Oznacza to 5,6 mln złotych wzrostu w stosunku do roku 2012 roku, w którym miasta-uzdrowiska zebrały 43,9 mln złotych. W 2013 roku było to już 49,4 mln złotych. Granicę 40 mln złotych gminy przekroczyły w 2011 roku (40,5 mln złotych).
Od lat najwięcej zarabia Kołobrzeg. – Możemy pochwalić się największą ściągalnością opłaty uzdrowiskowej w kraju. W 2013 roku zebraliśmy ponad 8,5 mln złotych – mówi „Rzeczposplitej" Janusz Gromek, prezydent Kołobrzegu. Największe wpływy z opłaty (zwykle po ok. ?1 mln złotych) notowane są tam ?w sierpniu i wrześniu.
Za Kołobrzegiem plasuje się inne zachodniopomorskie miasto – Świnoujście – z wynikiem 5,6 mln złotych. Trzecie miejsce przypada Ciechocinkowi (około 4 mln złotych).
Coraz więcej
Wpływy gmin z opłaty uzdrowiskowej rosną. Prowadzący w zestawieniu Kołobrzeg w 2008 roku zarobił na niej 6,8 mln złotych. W 2010 roku było to już 7,9 mln złotych, a dwa lata później - ponad 8 mln złotych.

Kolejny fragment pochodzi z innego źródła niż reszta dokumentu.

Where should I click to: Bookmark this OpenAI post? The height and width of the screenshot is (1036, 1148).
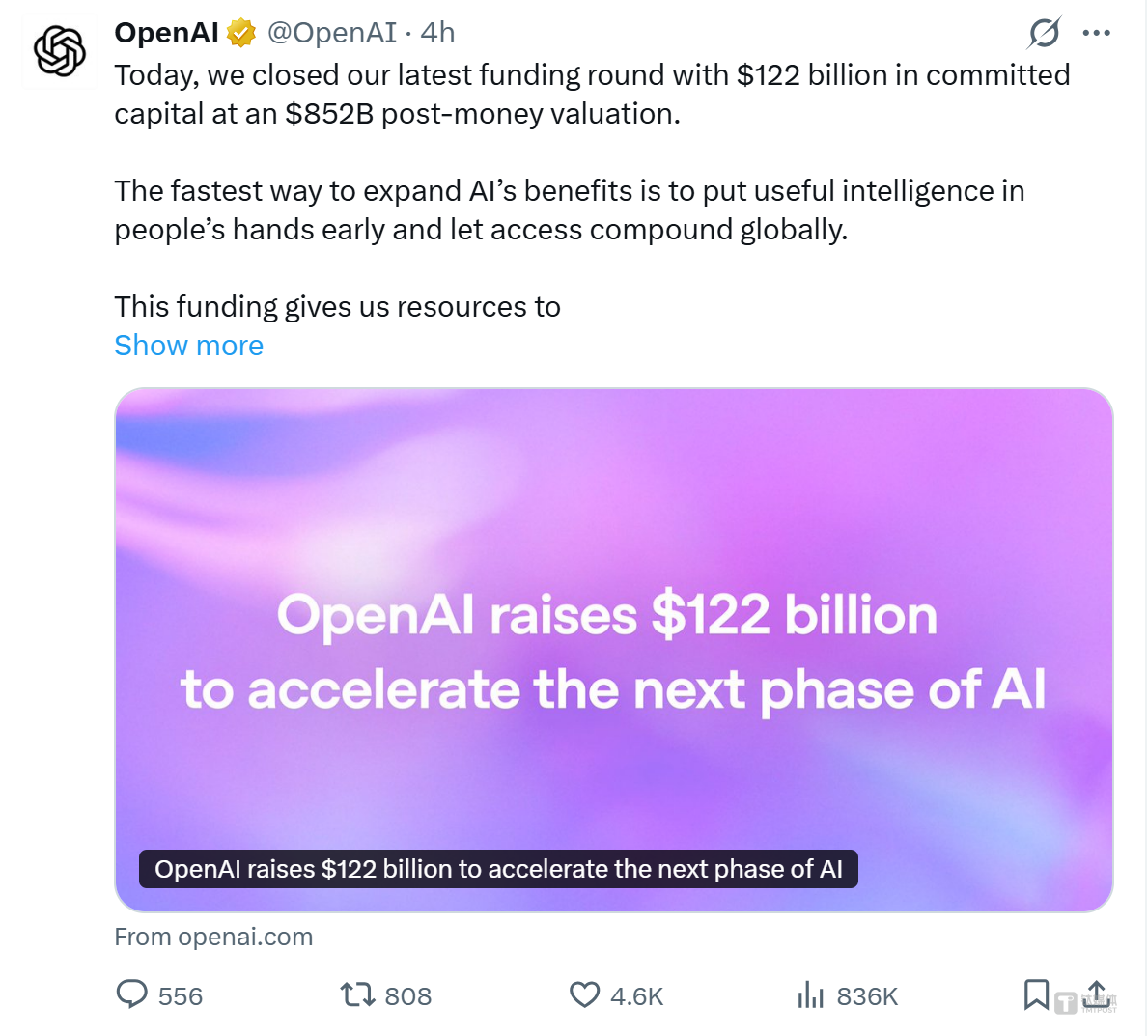point(1036,994)
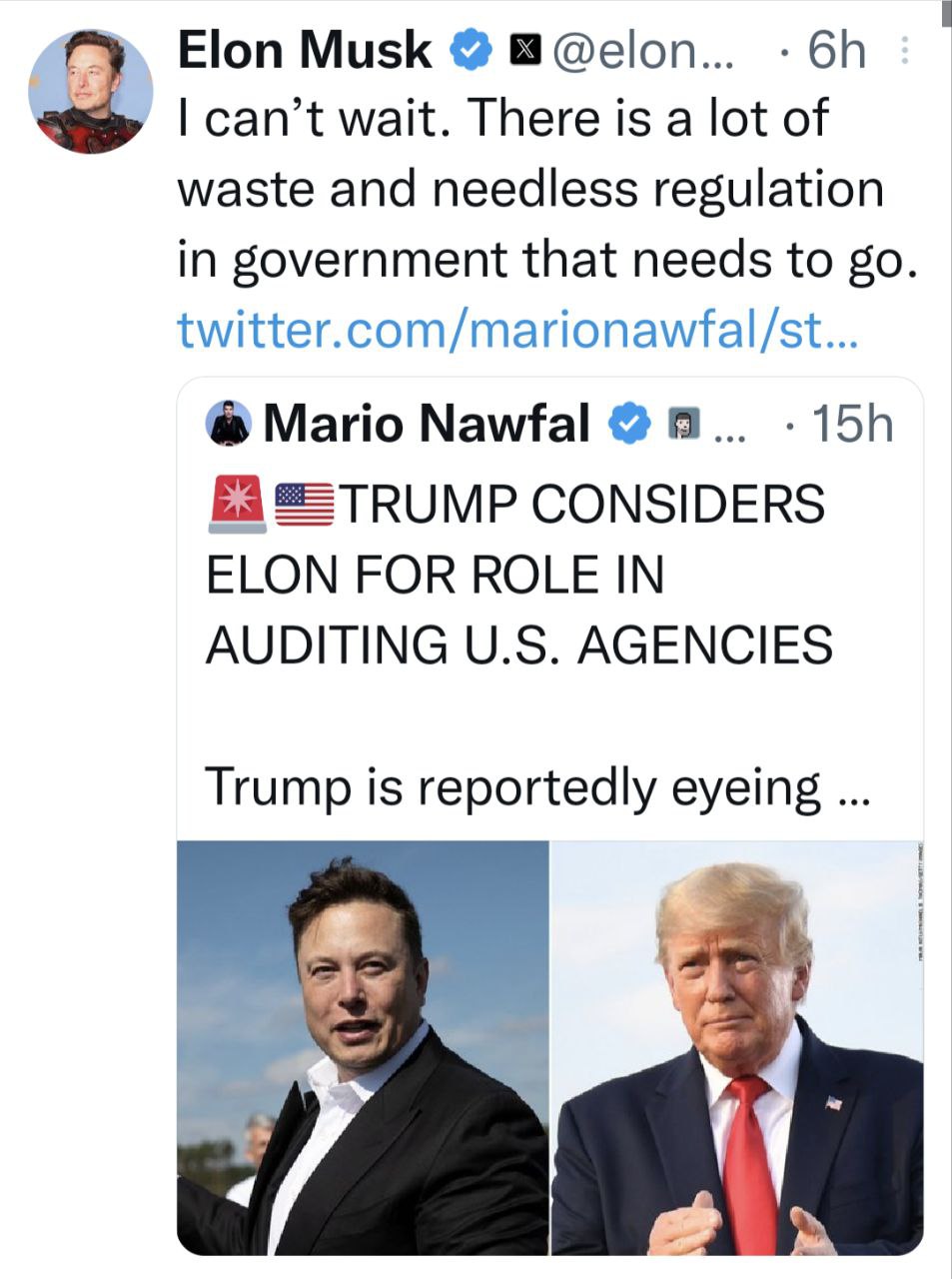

Ciechocinek w 2010 roku zanotował 3 mln złotych, a za 2013 roku było to już 4 mln złotych. Krynica-Zdrój w 2010 roku skasowała 3,1 mln złotych, a jak informuje jej skarbnik Małgorzata Król, w ubiegłym roku gmina uzyskała już 3,8 mln złotych. Sopot od 1,6 mln złotych w 2010 roku doszedł do 2 mln złotych w 2013 roku ?W malutkim Nałęczowie (4 tys. mieszkańców) wpływy w 2013 rok przekroczyły 1 mln złotych, a jak informuje Kazimierz Werner, skarbnik miasta, w tym roku zebrano już 511 tys. złotych. Skarbnik spodziewa się więc, że dochody będą wyższe niż w poprzednim.
Wpływ na budżet
W przypadku niektórych gmin dochody z opłaty uzdrowiskowej stanowią znaczną część budżetu. W przypadku Kołobrzegu to prawie 5 procent dochodów ogółem. Nawet w bogatym Sopocie to 0,6 procent całości.